◆ Exercise goal
Repeat the entries below word for word, from the line containing "The image size is (673, 379)." through the line containing "The width and height of the screenshot is (1800, 1200).", including both of those lines. Leave the pictures out of your answer.

◆ Data provided
-*-

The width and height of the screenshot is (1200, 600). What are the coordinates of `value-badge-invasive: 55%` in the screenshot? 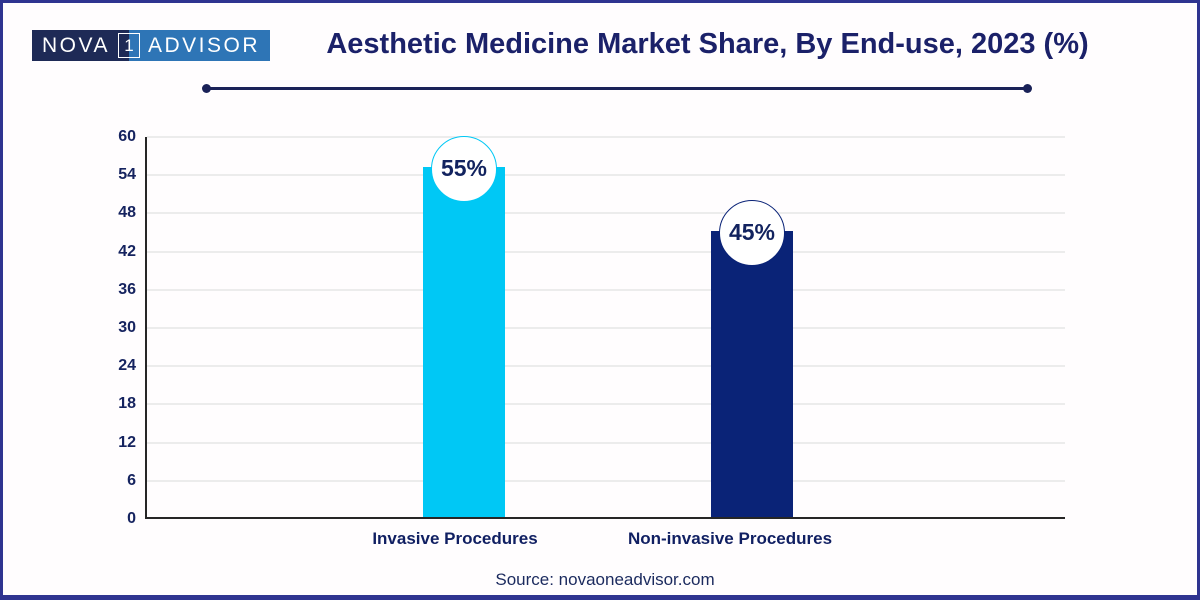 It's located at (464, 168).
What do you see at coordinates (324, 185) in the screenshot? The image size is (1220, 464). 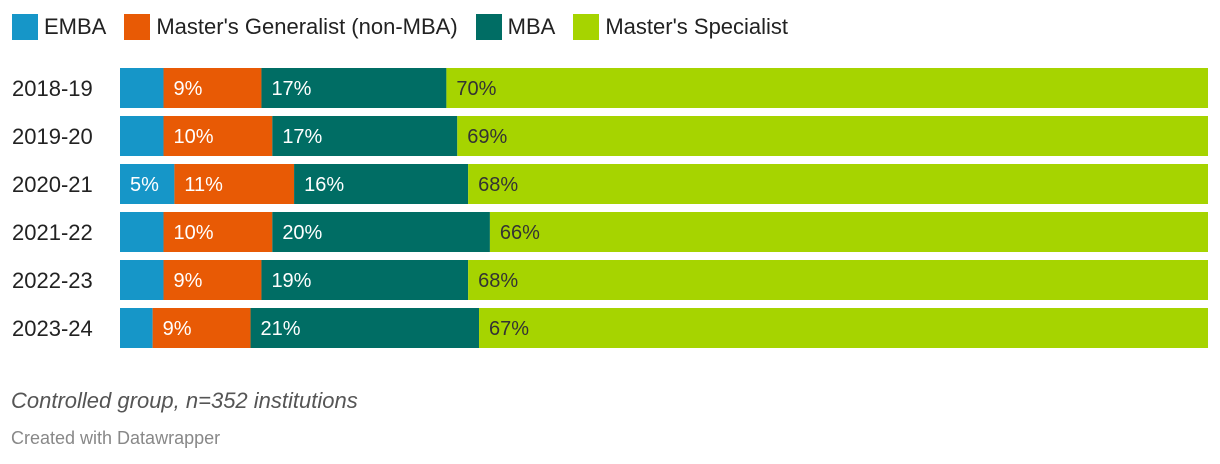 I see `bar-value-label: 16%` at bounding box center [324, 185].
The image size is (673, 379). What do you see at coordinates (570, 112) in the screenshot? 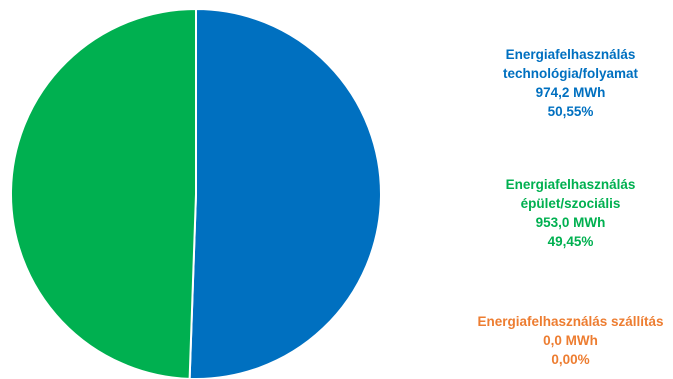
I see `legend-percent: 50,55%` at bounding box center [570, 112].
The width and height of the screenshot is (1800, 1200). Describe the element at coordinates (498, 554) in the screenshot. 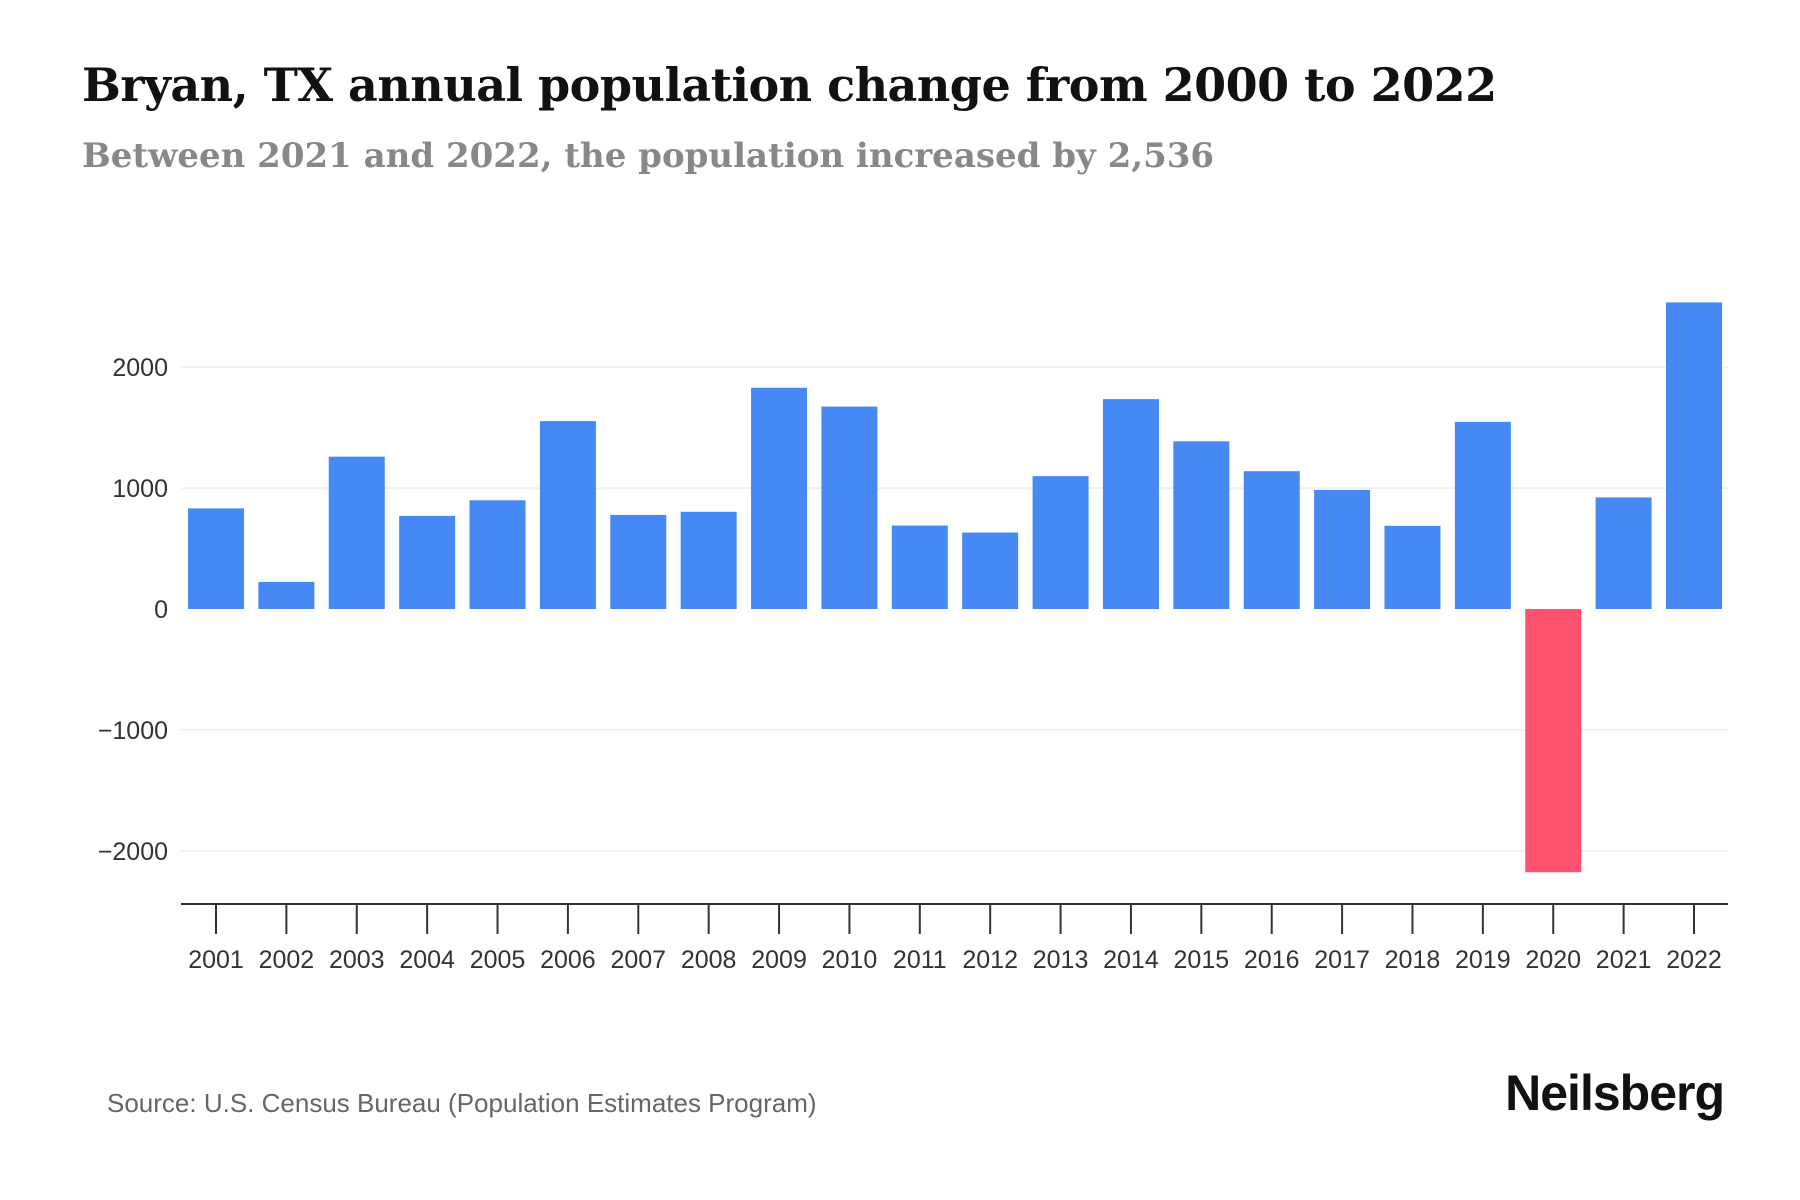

-*-

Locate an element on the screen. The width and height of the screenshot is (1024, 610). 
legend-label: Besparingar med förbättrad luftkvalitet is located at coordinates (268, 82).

-*-

◆ Answer area
The image size is (673, 379). What do you see at coordinates (570, 112) in the screenshot? 
I see `legend-percent: 50,55%` at bounding box center [570, 112].
The width and height of the screenshot is (1800, 1200). Describe the element at coordinates (498, 554) in the screenshot. 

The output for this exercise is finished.